Jericho let himself lean into Herald and looked around. The only light came from the moon hanging above them, so they were clearly far from the city. The stars were easy to see here, without the light pollution, and he might have been able to find a constellation or two if he could force himself to focus. The three young heroes seemed to be sitting in a clearing of sorts. Cautiously, Jericho reached down to feel the grass beneath them, fingers catching on the edge of a flower he couldn’t quite see. It was probably the first place Herald could think of that was hushed and soothing. There was no chance of fireworks here.

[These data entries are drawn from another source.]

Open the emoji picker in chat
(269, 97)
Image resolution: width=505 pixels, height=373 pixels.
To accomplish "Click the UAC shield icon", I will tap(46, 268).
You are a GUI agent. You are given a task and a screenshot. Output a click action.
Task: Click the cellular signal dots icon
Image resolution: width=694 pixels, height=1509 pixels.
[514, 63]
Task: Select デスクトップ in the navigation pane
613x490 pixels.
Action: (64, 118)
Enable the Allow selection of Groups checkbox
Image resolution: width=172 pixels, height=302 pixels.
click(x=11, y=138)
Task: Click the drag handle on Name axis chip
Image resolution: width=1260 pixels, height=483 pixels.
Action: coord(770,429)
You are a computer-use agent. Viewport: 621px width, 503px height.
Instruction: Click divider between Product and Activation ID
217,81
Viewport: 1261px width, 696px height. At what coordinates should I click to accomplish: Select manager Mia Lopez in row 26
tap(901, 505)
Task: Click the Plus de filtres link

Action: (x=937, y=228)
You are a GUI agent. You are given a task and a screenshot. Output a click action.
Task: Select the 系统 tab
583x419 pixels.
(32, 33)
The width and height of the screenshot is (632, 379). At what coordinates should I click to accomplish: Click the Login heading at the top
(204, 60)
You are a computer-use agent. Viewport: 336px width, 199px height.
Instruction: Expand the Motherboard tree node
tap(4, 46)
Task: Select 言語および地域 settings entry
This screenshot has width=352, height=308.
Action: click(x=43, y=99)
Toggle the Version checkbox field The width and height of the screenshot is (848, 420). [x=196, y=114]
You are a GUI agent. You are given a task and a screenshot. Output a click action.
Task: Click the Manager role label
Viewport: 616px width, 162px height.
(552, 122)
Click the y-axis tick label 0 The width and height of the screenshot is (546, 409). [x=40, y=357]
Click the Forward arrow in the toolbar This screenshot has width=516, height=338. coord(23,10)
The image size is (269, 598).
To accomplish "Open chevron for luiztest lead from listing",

 _But wasn’t Robin supposed to be in charge of the fireworks?_ He looked back to Robin, hoping there was enough light to convey the concern in his eyes. The other boy seemed to get the message. (Robin wasn’t sure if Jericho knew it, but the body-jumper’s eyes were a little bit luminescent, and his expressions were usually quite easy to read.)

“I left Raven in charge of the fireworks and Cyborg’s still managing crowd control. No one’s missing us.”

Jericho, thinking of the several times he’d caught Starfire looking at the masked hero now crouched in front of him, cocked an eyebrow in disagreement, making Robin sputter. Herald huffed out a sound suspiciously close to a chuckle. Robin may have blushed.

Grinning, Jericho reached out his hand. After a moment’s hesitation, Robin took it, and the mute pulled the bird over to flop down next to them. He gave Herald a little push to lay down, too, before flopping his head onto the trumpet symbol over Herald’s chest while resting his legs over Robin’s. Herald made an exaggerated “oof” sound, but wrapped his arms around Jericho all the same.

“Umm…” Robin whispered. “Did I just get pulled into a cuddle party?”

“Stick around this kid long enough, you’ll get used to it,” Herald replied. Jericho patted his hand consolingly.

They stayed like that for a while--perhaps for an hour, or two, or more--the two older teens making terrible, obviously wrong guesses as Jericho tried to point out various constellations. For a moment, their hearts were a little lighter, they laughed more freely. For a moment, they were just three kids lying in the grass, and everything felt easy.

**Author's Note:**

> (I can't even write an angsty vent with this kid without it getting fluffy. But, seriously, please don’t set off fireworks in a residential area in the middle of the night. It’s not cool.)


End file.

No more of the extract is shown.